Over the weekend, Minority Leader Pelosi (D-CA) made the false claim that there is not a single area where Congress can find savings to reduce the deficit, “Because the cupboard is bare. There’s no more cuts to make,” Pelosi said on CNN’s “State of the Union.”   She added, “It’s really important that people understand that.”

Really?  Not a single area of spending Congress can reform or find savings from curbing waste, fraud and abuse?  

It seems that Minority Leader Pelosi and President Obama might want to compare notes.
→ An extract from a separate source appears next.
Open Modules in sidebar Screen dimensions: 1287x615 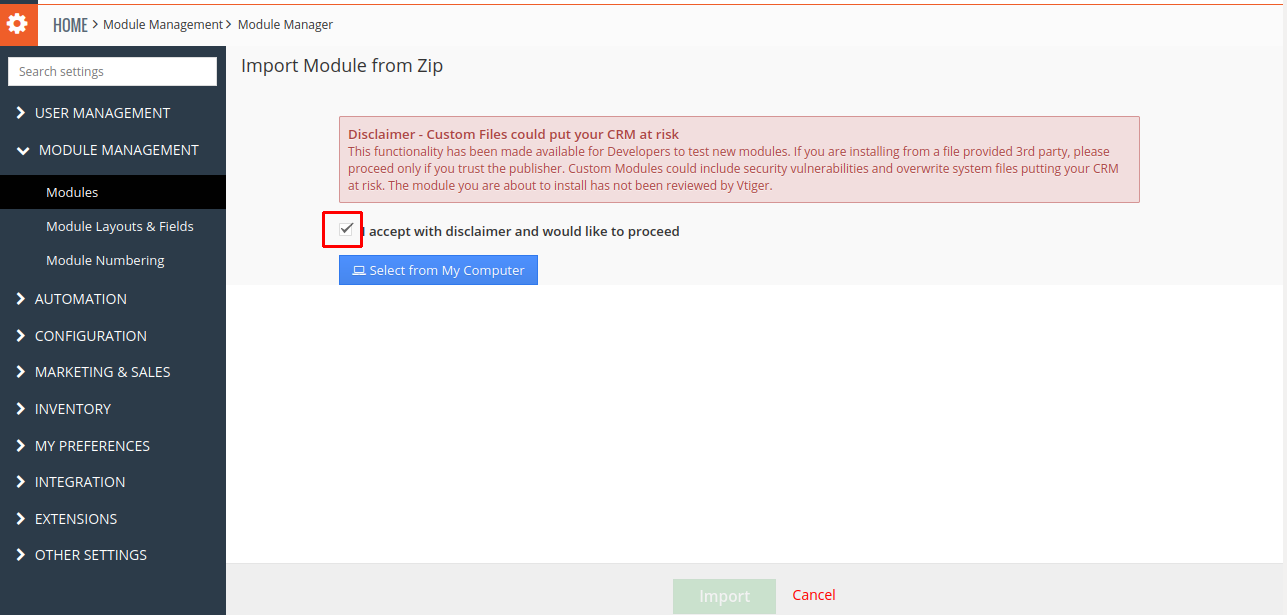(x=72, y=192)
While Pelosi claims the cupboard is bare, Obama’s FY2014 Budget proposed over $540 billion in spending cuts to Medicare and Social Security alone:


  • Cutting payments to post-acute providers, including long-term care hospitals (LTCHs), skilled nursing facilities (SNFs), inpatient rehabilitation facilities (IRFs), and home health agencies (HHAs), from 2014 through 2023 ($79 billion);
  • Further cutting IRF payments for certain patients whom the HHS Secretary feels could be treated in a SNF and increasing the percentage of IRF patients that must meet certain classification criteria beginning in 2014 ($4.5 billion);
  • Cutting payments to SNFs with a high rate of preventable hospital readmissions beginning in 2017 ($2.2 billion);
  • Establishing post-acute care bundles for 50 percent of all post-acute services beginning in 2018 ($8.2 billion);
  • Cutting Medicare “bad debt” payments, beginning in 2014 ($25.5 billion);
  • Cutting medical education payments to hospitals beginning in 2014 ($10.9 billion);
  • Cutting reimbursements to Critical Access Hospitals (CAHs) beginning in 2014 ($2.1 billion total);
  • Reducing payment to physicians for cancer and other drugs administered in office ($4.5 billion);
  • Reducing payment to clinical laboratories for tests paid under the laboratory fee schedule ($9.5 billion);
  • Restricting physician ability to furnish in-office radiation therapy, physical and other therapy services, and advanced imaging without violating the Stark self-referral law ($6.1 billion);
  • Increasing Medicare Advantage coding intensity adjustment ($15.3 billion);
  • Reducing payments to employer group waiver plan payments (4.1 billion);
  • Applying Medicaid drug rebates to Part D plans ($123.2 billion);
  • Accelerating and increasing manufacturer rebates inside the Medicare Part D donut hole ($11.2 billion);
  • Reducing the biologics market exclusivity period from 12 to 7 years ($3.3 billion);
  • Giving new authority to the Federal Trade Commission to end “pay-for-delay” agreements ($11 billion);
  • Beginning in 2017, increasing Medicare Part B and D monthly premiums for high-income beneficiaries by increasing the income-related premiums by 15 percent and freezing the current income brackets until one-in-four beneficiaries are paying the higher premiums ($50 billion);
  • Increasing the Part B annual deductible by $25 for new beneficiaries in 2017, 2019, and 2021 ($3.3 billion);
  • Implementing a new premium surcharge for new Medicare beneficiaries that purchase near-first dollar Medigap coverage, beginning in 2017 ($2.9 billion);
  • Charging all new beneficiaries a $100 per episode co-payment for home health services that are not preceded by an inpatient hospital stay beginning in 2017 ($350 million); and
  • Encouraging the use of generic drugs by low-income seniors when therapeutic equivalents exist ($6.7 billion).

Social Security

  • Use the more accurate Chained Consumer Price Index to measure inflation while including protections for long-time Social Security beneficiaries.  This provision would only apply to non-means tested programs and the tax code ($230 billion);
  • Offset Disability Insurance benefits by the amount of Unemployment Insurance benefits received ($1 billion);
  • Prevent the improper use of Social Security death records ($1.3 billion); and
  • Strengthen enforcement of benefit offset provisions for certain state and local government workers ($3.7 billion).